Erik: So your view, at least based on the information available today, is that the backdrop is dollar bullish for at least the next five to ten years to come?
Darius: If you isolate demographics as a factor. Now, again, we would be remiss to isolate any factor on the world’s reserve currency and on a market that trades 4 and a 1/2 trillion dollars in daily liquidity. I think there’s a myriad of factors that shock currencies. One of the factors – and, in fact, going back to this globally synchronized recovery narrative, we show this on Slide 54 – one of the things that I think confounded investors and even confounded us at the beginning of 2017 was the fact that the dollar wasn’t responding to traditional interest rate spread analysis.
What it had been responding to the entire time is something you guys have discussed at great length here on MacroVoices, this alleviation of global dollar funding pressure that we see in Eurodollar markets. And, as a proxy for that, we’re showing cross-currency basis swap spreads trending back towards covered interest parity over the past 12 to 18 months. And that’s something that’s been very negative for the dollar.
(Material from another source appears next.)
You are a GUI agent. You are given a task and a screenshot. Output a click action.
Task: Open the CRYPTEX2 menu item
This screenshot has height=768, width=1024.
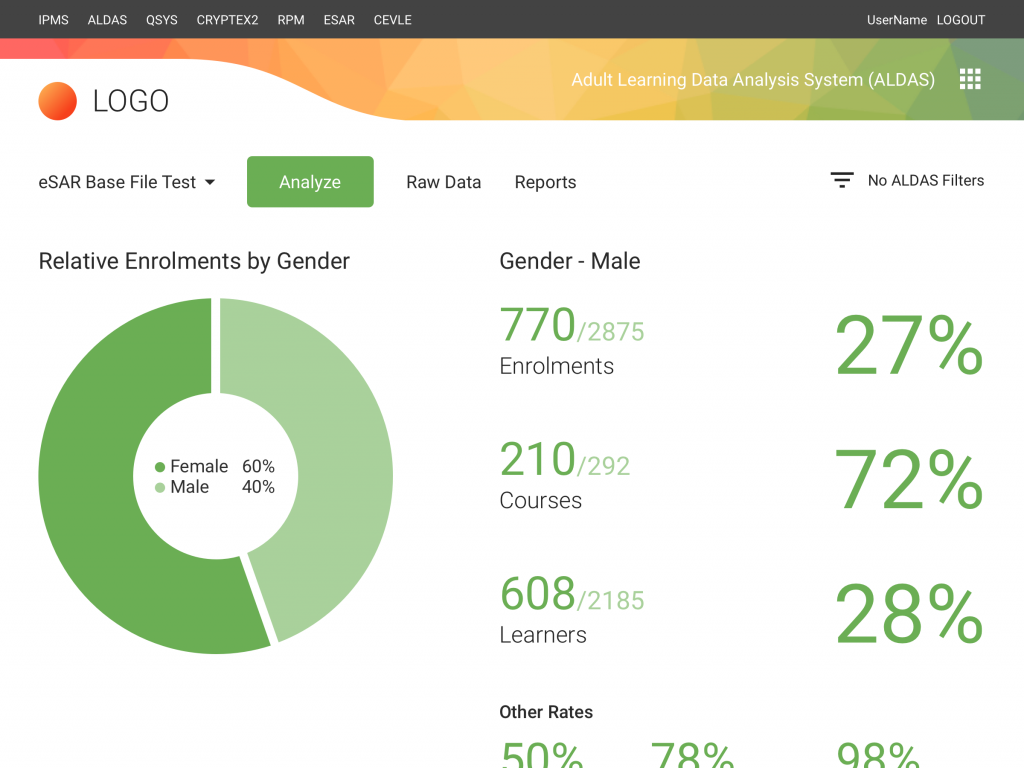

Because all that means is investors are increasingly comfortable speculating, carry trading, taking risks on the global economy as a function, again, of the globally synchronized recovery. We would expect the deviation from covered interest rate parity to resume, we would expect the global dollar funding pressures to resume, and we would expect the dollar to trend higher from here.
Erik: Darius, you just referenced the traditional macro conventional wisdom that says that as the interest rate that can be realized on Treasuries in any country improves over its competition – in this case it would be US Treasury yields are offering a better return than something like German Bunds – that’s supposed to create an inflow.
And that, for probably the last year or so, that normal effect that should have been dollar bullish actually seemed to be operating in reverse. What do you guys make of that breakdown in the usual relationship between the currency and interest rate differentials?
Darius: Again, we would never isolate any one factor. I think at any given time you have to have a keen eye on all of the factors that affect currencies. So, obviously, changes in policy expectations, interest rate differentials, the supply and demand for dollars in global capital markets, demographics, deficits, debts – all these things can matter at any given moment. And it’s our job as investors to identify what’s driving returns at any given moment and how likely that is to persist.
What we’ve identified in this analysis is that investors are no longer seeking just the traditional carry pickup and more – it’s more advanced economy markets. What we’ve learned is that investors are very keen to go speculate in more risky securities and riskier assets abroad. Probably as a function of the recovery in global growth and domestic growth. And also as a function of having to move further out on the risk curve to take advantage – or at least to protect their portfolios from Fed tightening.
At some point – which we highlight on Slide 55 – at some point that all ceases to be the case. So, historically, what we’ve seen during Fed tightening cycles is that the dollar tends to trade down during that cycle, I think for some of the reasons I just identified. But as you get to the latter parts of the cycle you start to see some degradation in the global economic scenario. You start to see some capital calls and whatnot. The system really starts to reverse on itself. So that’s the number one risk we’re calling out is that, as you progress throughout 2018 and the globally synchronized recovery is no longer intact, you could actually start to see reflexive covering and closing of these carry trades that investors have been keen to chase over the past couple of years.